It’s a truism that in the science fiction community the borders between fan and writer and critic and editor are relatively fluid. And so, curious about the borders, and about the roles I'm probably not going to play, I found myself reading Kate Wilhelm’s
Storyteller, an unusual, amiable little writing manual masquerading as a memoir. Or possibly it’s the other way around.
It is, in part, the story of the
Clarion Writers’ Workshop. Clarion is the most prestigious and well-known workshop in the sf field: a six-week summer academy at Michigan State University (Lucius Shepard apparently called it a boot camp) for aspiring writers. Alumni include a significant proportion of the most lauded writers in the modern field: Kim Stanley Robinson, Kelly Link, Bruce Sterling, Octavia Butler, and many more. The format is simple. Each week for the first four weeks there’s a different writer in residence (for the last fortnight there’s a two-writer tag team). Every morning there are group critique sessions; every afternoon and evening there is writing, and individual conferences with the instructors, and socialising.
Wilhelm and her husband, Damon Knight, were the anchor team for those final two weeks for the best part of three of the four decades for which Clarion has been existence. And so Storyteller explains how the workshop started, how it struggled, how the two of them got involved, and what they taught, enlivened by anecdotes. At the risk of alienating a fairly large chunk of the people reading this, I’ve always been a little sceptical about the cult of the storyteller--Writers are special flowers and writing is a mystical, magical process!--that workshops seem to encourage. Too, the whole enterprise feels semi-mythological; there have been other incarnations (Clarion West; Clarion South, in Australia) but to date, no European spinoff has been successful, so the stories that filter out have a faraway feel to them. On the other hand, perhaps there’s an element of jealousy--if not specifically for the writing aspect, for the element of community that seems to go with it, and the implausibility of ever being able to take that much time off work in one go (or of being able to find sufficient money to make it feasible). But Clarion doesn't seem to be particularly a bastion of privilege, so it must be possible to go if you’re prepared to give up enough. (When they do something similar for critics, you know I'll be there.)

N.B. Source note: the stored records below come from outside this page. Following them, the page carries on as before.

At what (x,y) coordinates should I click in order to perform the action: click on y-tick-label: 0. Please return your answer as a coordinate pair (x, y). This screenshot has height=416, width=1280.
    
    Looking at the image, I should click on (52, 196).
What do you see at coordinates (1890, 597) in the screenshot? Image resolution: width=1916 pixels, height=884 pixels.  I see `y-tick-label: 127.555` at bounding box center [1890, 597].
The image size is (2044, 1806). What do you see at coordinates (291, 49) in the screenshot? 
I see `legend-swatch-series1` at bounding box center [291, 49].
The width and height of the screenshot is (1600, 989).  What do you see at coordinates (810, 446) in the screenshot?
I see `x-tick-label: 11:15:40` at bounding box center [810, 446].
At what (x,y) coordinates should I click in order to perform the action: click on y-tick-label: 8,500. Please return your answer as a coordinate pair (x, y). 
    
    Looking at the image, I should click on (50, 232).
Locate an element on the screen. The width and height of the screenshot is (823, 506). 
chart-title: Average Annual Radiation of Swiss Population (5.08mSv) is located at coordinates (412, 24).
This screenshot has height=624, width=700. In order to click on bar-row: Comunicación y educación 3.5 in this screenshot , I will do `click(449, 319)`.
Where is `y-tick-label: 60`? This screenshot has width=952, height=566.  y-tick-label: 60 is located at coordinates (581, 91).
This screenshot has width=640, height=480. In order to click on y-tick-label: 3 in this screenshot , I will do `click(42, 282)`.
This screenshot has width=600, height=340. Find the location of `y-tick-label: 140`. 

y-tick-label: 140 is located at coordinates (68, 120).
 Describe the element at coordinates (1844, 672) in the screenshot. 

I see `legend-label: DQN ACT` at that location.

If I wanted to criticise, I could point to the strange sense of cosiness that permeates the book. Few of the anecdotes have names attached; they just happened to nameless students, adding to the general air of clubbiness (insiders, of course, will know who she’s talking about … right?). But you can see why Wilhelm does it--naming names would make the bluntness of the lessons sting that much harder, possibly even seem vindictive, and since the other main element of the book is too dispense writerly wisdom, it would be a counterproductive thing to do.
With the wisdom comes the other easy criticism: that Clarion teaches conformity; that it teaches how to produce saleable fiction, not art; that it’s responsible for too much mediocrity in the short fiction market. Of course that’s a false criticism too, because art can’t be taught, because editors will buy what they will. And moreover (as Wilhelm and Knight
realised early on) some things about fiction surely can be taught. What Clarion really teaches, perhaps, is how to break into the market; how to display the basic competence that will earn the trust that allows a writer to experiment. And while it’s easy (as a layman) to quibble with some of the advice, to debate whether stories really have to follow all the rules, some of the other injunctions are beautifully acute. Some are specific to science fiction; most are surely generally applicable. My favourite observation is the definition of style: ‘how each writer solves individual problems of translating nonverbal material into verbal material’.
Most importantly, what is impossible to deny is that Clarion works. And in the end, the book works too. It gets under all my defenses. It’s a slice of history, a picture of the community, a piece of the conversation. And more than that, it engenders respect: for Wilhelm’s perceptiveness, and her compassion, but most of all her commitment to honesty. There is excessive candour in these pages, from years before John Clute formalised the sentiment. Somewhere (I didn’t note the page, for once; I was too engrossed in the reading, which should tell you something in itself) Wilhelm observes that anecdotes don’t make a story. Her own book just about proves that that rule is no more set in stone than any of the others.